The Court of Civil Appeals was challenged on rehearing in Parker v. Sutton, 47 Ala.App. 352, 357, 254 So.2d 425, (1971), for the following statement contained therein:

“To such compensatory damages [awardable in a conversion case] the jury may add punitive damages if the trespass or conversion was willful, fraudulent, done in known violation of law or attended with circumstance of malice, insult or disregard of the rights or interest of the mortgagor [plaintiff].”; citing Roan v. Smith, supra; Russell-Vaughn Ford, Inc., supra.

In its opinion on rehearing, that court, speaking through Judge Wright, said:

“Until called to our attention by appellants in this instance we had not thought of the following quotation from the case of Roan v. McCaleb, 264 Ala. 31, 84 So.2d 358, as being in the conjunctive.
“ ‘If the conversion was committed in known violation of the law and of plaintiff’s rights with circumstances of insult, or contumely, or malice, punitive damages were recoverable in the discretion of the jury. (Emphasis Supplied).’” (47 Ala.App. at 359, 360, 254 So.2d at 431)

We have found no better statement of the law than the following, which we now adopt from Judge Wright’s opinion:

“Upon consideration now we do not conclude that the conjunctive is intended or required in the above quotation. It appears from a legal sense the statement is redundant rather than conjunctive. It would be difficult, if not impossible, to conceive of a conversion or a trespass committed in known violation of the law and of plaintiffs’ rights not to be accompanied by insult, contumely or malice. The ‘known,’ intentional and ‘willful’ violation of the law and of plaintiffs’ rights in and of itself is legal insult, contumely and malice. . . . ” (47 Ala.App. at 360, 254 So.2d at 431)

This is not to say that the conduct of the defendant accompanying a wrongful act has no evidentiary value. It is entirely appropriate for the jury in its assessment of punitive damages, if any, to consider any aggravating circumstances such as verbal insult, rudeness, etc., or the lack of such conduct.
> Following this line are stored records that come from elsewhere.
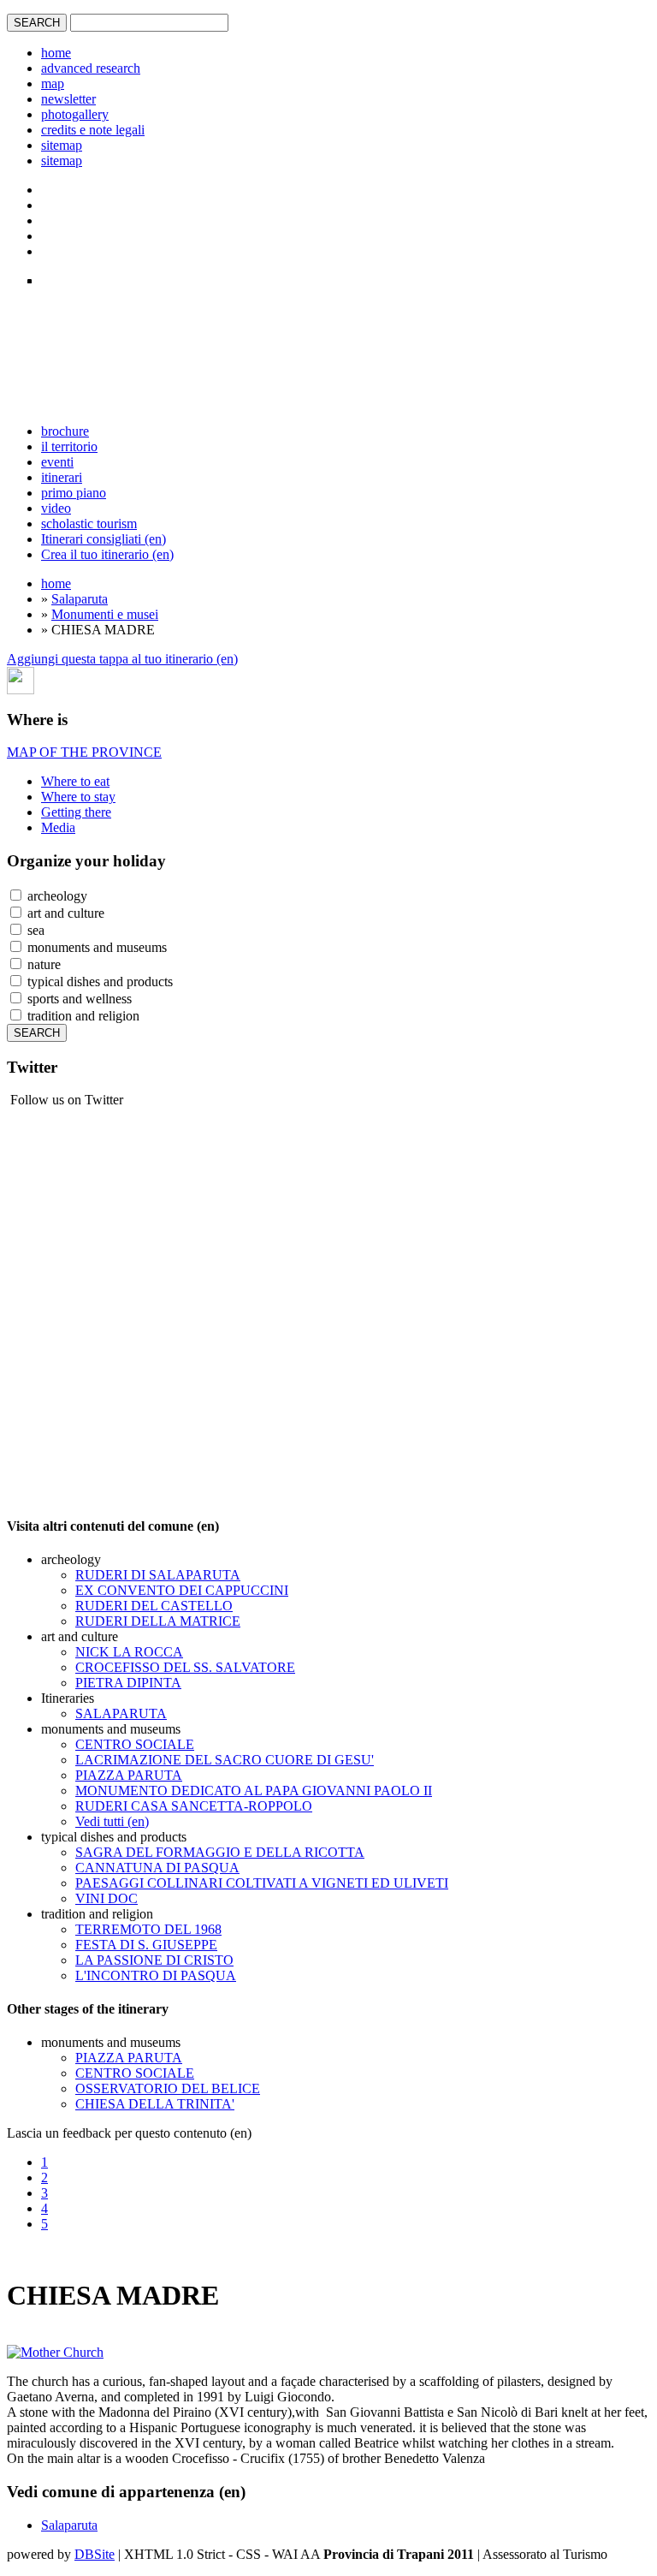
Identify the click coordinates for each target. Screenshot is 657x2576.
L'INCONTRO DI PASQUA (155, 1975)
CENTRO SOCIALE (134, 1744)
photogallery (75, 114)
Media (58, 827)
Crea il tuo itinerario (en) (107, 554)
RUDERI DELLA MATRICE (157, 1621)
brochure (65, 431)
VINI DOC (106, 1898)
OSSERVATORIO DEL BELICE (167, 2088)
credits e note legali (93, 129)
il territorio (69, 446)
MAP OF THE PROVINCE (84, 752)
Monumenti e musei (104, 614)
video (56, 508)
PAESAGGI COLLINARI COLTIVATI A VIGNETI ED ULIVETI (261, 1883)
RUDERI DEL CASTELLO (154, 1605)
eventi (57, 462)
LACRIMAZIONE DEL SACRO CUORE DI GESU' (224, 1759)
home (56, 52)
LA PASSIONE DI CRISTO (154, 1960)
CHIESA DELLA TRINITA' (154, 2104)
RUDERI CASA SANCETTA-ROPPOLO (193, 1806)
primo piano (73, 492)
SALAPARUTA (121, 1713)
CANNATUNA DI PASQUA (157, 1867)
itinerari (61, 477)
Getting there (76, 812)
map (52, 83)
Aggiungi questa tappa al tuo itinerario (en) (122, 658)
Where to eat (75, 781)
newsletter (68, 99)
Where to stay (78, 796)
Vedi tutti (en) (112, 1821)
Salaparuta (79, 599)
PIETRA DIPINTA (128, 1682)
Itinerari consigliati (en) (103, 539)
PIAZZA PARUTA (128, 1775)
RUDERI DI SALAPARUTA (157, 1575)
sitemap (61, 145)
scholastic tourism (89, 523)
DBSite (94, 2554)
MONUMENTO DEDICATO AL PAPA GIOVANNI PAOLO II (253, 1790)
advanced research (90, 68)
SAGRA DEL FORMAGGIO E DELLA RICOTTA (219, 1852)
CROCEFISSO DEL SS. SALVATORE (185, 1667)
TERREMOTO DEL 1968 (148, 1929)
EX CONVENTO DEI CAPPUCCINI (181, 1590)
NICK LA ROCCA (129, 1652)
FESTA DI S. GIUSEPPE (146, 1944)
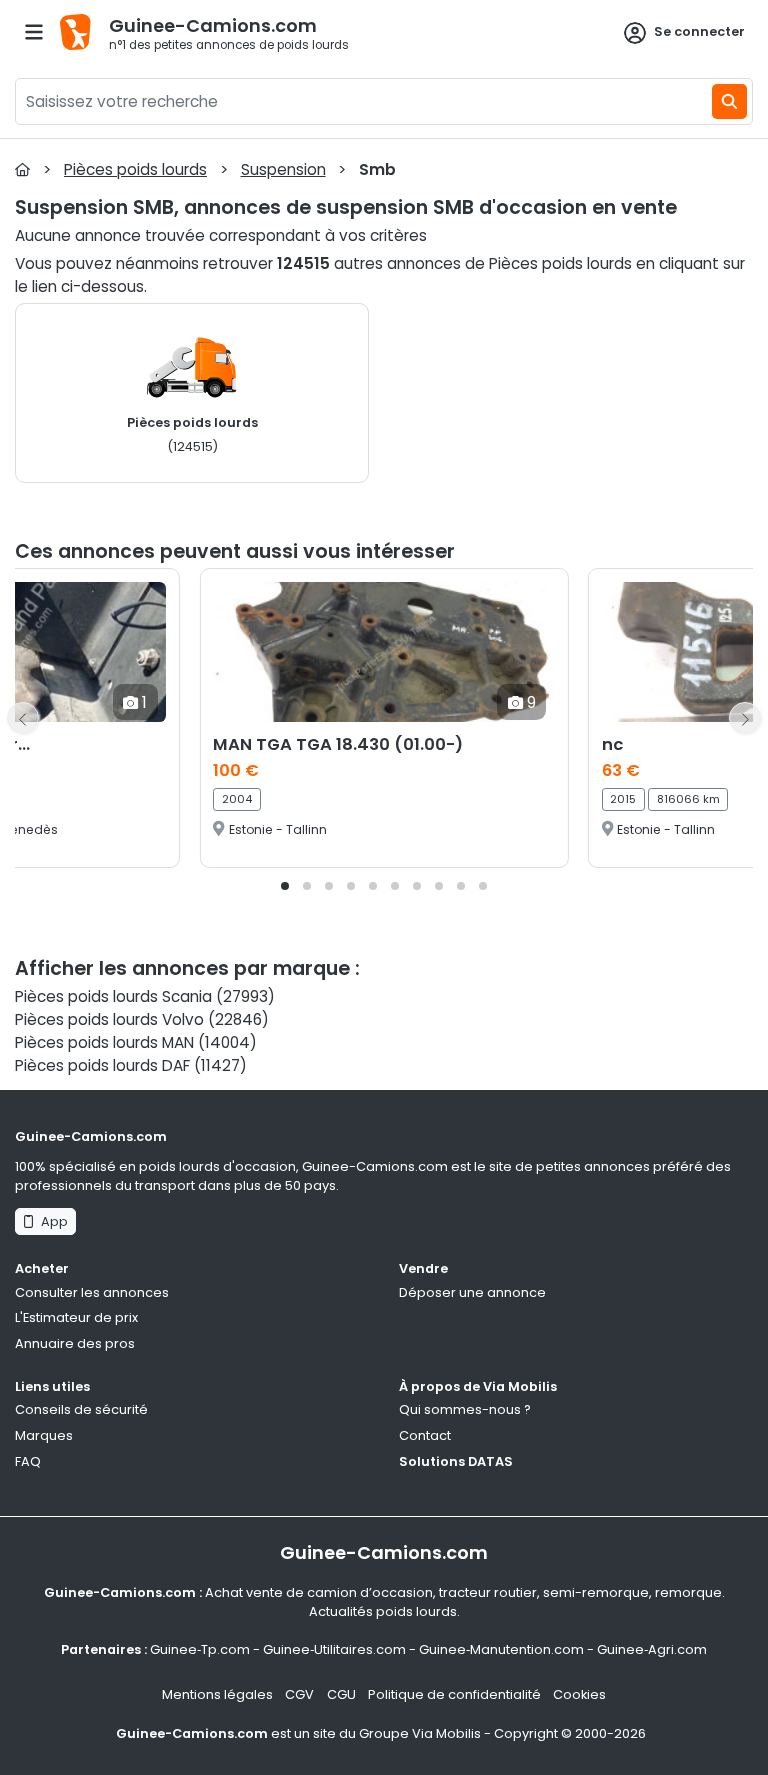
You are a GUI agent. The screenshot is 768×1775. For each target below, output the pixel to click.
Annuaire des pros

Indeed, evidence of this lack of personal abuse was properly admitted in the instant case. But the absence of any such aggravating circumstances does not legally invalidate the injured party’s claim for punitive damages based on intentional misconduct. To hold otherwise would contravene the long and well-established rule allowing punitive damages for wantonness when the wrongful act causing injury may be as impersonal as the intentional wrongful operation of an automobile.
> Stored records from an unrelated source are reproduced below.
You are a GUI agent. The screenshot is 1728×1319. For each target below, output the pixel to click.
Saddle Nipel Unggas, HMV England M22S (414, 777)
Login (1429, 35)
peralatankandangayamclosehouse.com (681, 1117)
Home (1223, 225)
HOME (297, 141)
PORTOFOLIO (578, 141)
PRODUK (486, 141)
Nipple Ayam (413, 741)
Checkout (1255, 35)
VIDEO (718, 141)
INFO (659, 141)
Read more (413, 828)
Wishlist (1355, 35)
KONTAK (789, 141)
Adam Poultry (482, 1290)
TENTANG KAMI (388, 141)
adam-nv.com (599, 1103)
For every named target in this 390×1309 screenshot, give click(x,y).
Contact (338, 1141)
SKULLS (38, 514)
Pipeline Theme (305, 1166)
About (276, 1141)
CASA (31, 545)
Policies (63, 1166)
In the instant case, there was evidence from which the jury could have concluded that the plaintiff’s automobile was converted by the defendant in known violation of her rights and in violation of the law. In fact,, the evidence is not contradicted that the defendant withheld her automobile from her because she had not paid the bill, which was not then due. Of course, it had no right to hold her automobile in payment of the bill, even had it then been due, having previously released it to her after the debt was incurred. With this latter proposition the appellant has no argument.
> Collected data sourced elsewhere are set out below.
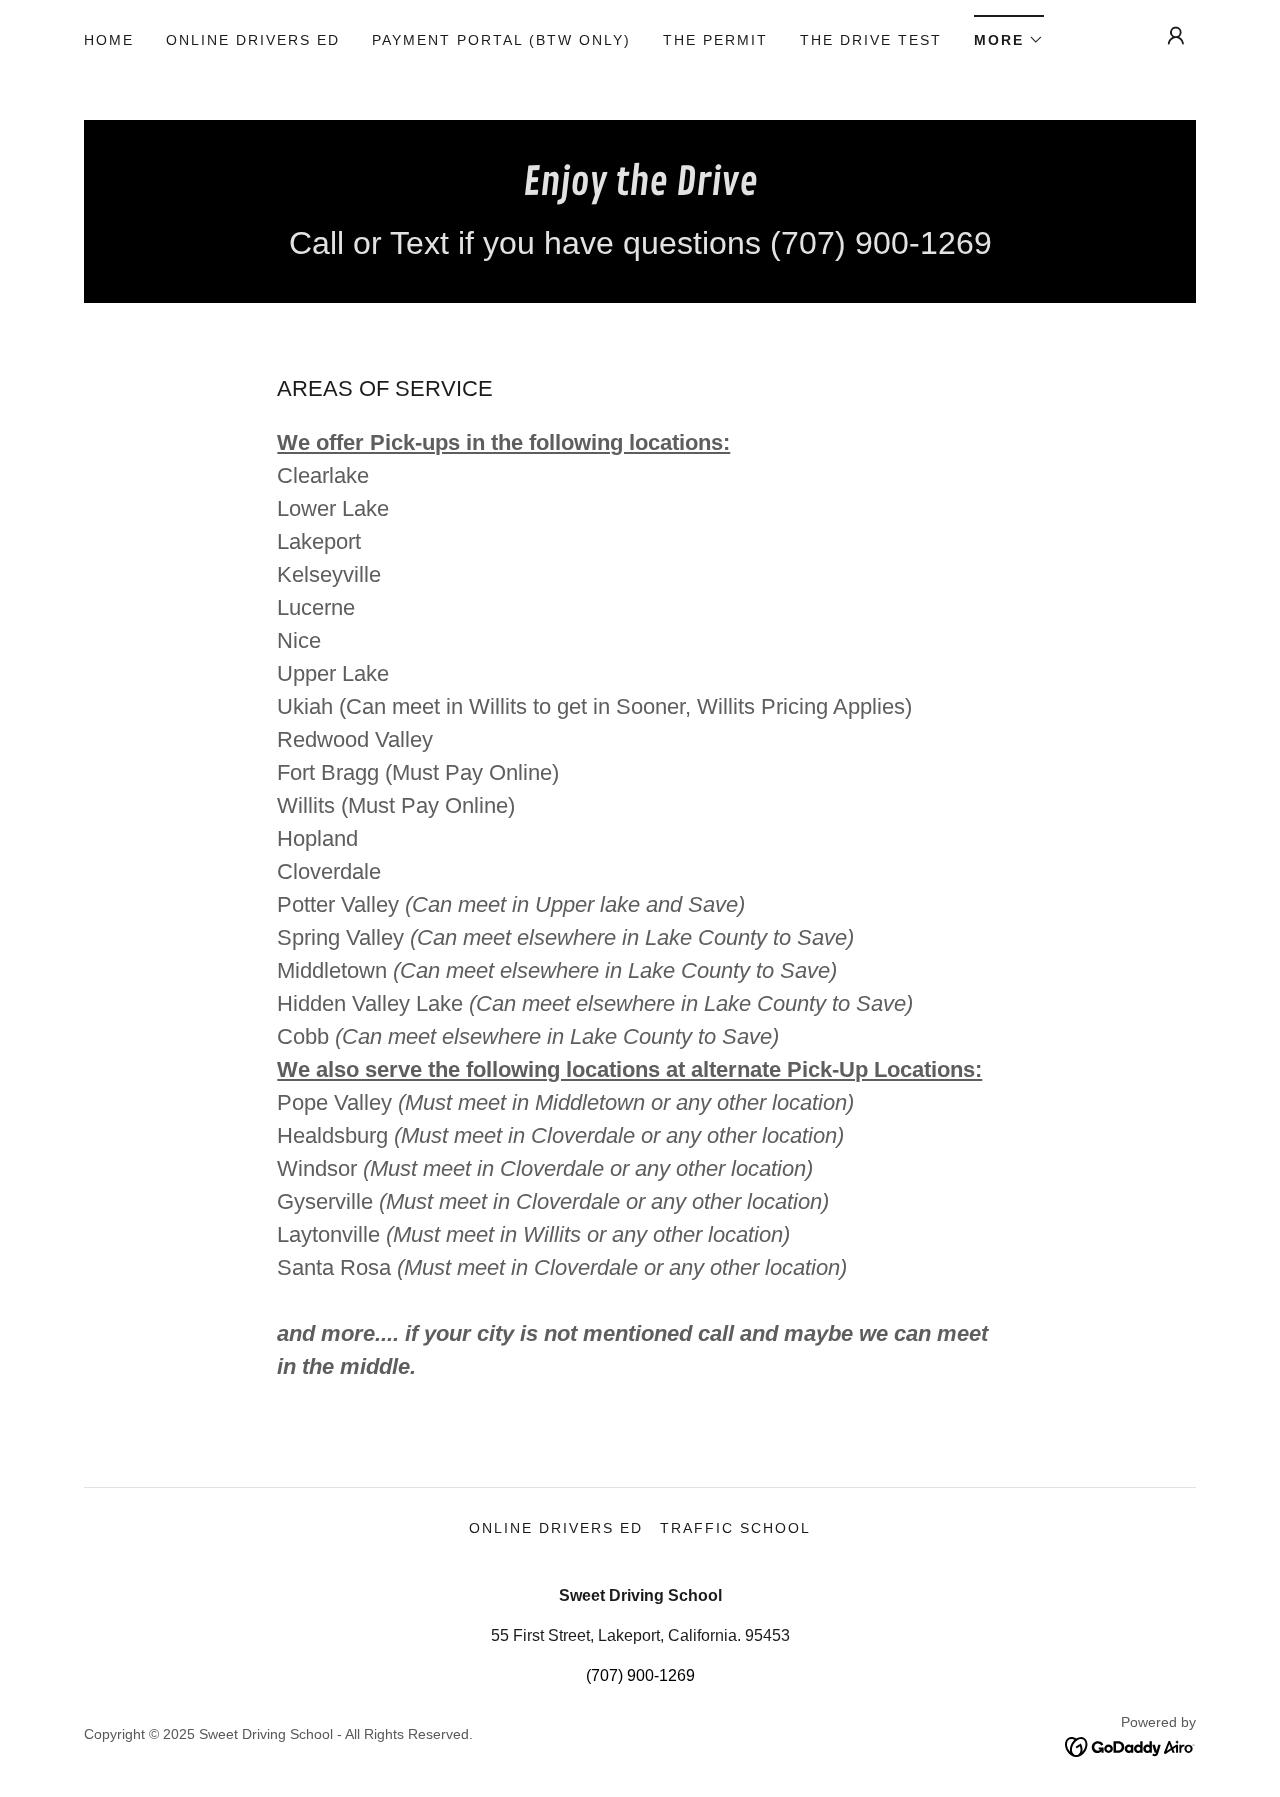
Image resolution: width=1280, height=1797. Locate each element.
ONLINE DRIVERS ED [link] (253, 40)
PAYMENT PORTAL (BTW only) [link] (501, 40)
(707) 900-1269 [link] (640, 1675)
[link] (640, 189)
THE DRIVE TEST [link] (871, 40)
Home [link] (109, 40)
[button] (1009, 33)
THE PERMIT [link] (715, 40)
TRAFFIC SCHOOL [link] (735, 1528)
There is evidence in the record before us which justified the jury in believing that the plaintiff’s automobile was converted by the defendant, willfully and in known violation of her rights, or in reckless disregard thereof, authorizing in its discretion the award of punitive damages.

That being so, we find no error in the trial court’s refusal to grant a new trial on this ground.

Finding no error to reverse, the judgment appealed from is affirmed.

Affirmed.

HEFLIN, C. J„ and MERRILL, BLOODWORTH, MADDOX and JONES, JJ., concur.

FAULKNER, ALMON and EMBRY, JJ., concur in the result.